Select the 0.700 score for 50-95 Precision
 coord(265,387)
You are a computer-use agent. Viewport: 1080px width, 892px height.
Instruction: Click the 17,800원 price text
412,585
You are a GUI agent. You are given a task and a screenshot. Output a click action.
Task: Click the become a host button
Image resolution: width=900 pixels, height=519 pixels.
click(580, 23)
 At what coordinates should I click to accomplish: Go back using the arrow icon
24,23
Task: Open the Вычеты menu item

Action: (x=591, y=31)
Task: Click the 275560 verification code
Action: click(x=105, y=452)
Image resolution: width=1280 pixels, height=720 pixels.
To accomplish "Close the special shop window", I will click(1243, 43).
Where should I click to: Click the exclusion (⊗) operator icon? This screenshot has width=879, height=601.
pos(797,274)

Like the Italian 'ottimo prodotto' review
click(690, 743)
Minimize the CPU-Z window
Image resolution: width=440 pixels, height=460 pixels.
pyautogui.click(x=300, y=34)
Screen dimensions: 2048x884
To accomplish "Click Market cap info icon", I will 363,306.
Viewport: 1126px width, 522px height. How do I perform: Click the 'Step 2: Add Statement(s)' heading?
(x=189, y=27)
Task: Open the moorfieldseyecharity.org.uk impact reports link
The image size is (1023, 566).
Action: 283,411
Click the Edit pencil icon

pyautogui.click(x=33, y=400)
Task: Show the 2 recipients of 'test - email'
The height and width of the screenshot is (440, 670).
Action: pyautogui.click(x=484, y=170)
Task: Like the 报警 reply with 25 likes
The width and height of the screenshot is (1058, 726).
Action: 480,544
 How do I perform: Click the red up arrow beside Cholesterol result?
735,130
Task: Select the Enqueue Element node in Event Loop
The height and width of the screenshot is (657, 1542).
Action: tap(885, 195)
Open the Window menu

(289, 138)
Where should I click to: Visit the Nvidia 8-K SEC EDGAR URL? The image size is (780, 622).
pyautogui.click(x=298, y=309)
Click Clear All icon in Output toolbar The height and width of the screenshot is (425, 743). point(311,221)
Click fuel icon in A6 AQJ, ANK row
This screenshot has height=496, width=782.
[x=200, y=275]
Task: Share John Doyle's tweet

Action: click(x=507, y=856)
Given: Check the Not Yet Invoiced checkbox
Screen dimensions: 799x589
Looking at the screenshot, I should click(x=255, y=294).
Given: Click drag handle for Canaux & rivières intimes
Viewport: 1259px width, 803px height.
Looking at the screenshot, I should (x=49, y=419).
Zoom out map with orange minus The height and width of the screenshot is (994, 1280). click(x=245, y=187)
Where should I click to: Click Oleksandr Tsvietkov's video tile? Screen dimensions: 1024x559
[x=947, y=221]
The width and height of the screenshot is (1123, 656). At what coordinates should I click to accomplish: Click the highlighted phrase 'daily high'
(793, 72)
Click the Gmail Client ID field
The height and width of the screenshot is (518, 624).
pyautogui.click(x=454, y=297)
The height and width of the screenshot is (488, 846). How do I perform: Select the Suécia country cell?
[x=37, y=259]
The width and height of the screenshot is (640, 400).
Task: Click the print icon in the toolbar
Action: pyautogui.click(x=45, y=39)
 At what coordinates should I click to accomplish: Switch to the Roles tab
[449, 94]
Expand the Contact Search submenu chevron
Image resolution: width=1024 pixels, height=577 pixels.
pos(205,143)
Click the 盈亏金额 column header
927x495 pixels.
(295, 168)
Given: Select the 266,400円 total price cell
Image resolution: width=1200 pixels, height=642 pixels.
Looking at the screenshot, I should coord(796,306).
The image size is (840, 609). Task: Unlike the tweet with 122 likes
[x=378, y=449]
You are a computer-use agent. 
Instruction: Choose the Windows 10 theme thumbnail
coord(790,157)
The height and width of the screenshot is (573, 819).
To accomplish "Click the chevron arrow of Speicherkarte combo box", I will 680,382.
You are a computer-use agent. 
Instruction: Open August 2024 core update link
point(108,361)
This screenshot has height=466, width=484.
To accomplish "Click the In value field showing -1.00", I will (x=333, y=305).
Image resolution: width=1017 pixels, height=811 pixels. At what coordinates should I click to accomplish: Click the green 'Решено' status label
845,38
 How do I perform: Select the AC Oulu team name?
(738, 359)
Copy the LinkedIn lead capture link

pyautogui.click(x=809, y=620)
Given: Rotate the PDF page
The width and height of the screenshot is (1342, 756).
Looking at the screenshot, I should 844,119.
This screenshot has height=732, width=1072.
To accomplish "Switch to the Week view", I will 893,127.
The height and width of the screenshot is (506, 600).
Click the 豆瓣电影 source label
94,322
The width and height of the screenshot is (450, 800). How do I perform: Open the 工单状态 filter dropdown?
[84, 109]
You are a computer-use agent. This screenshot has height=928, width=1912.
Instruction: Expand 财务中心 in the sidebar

━━━━━━━━

Only the lines containing "computer" are needed; pull them out of the listing.

You are a computer-use agent. Viewport: 1080px width, 892px height.
You are a computer-use agent. 
You are a computer-use agent. 
You are a computer-use agent. This screenshot has height=928, width=1912.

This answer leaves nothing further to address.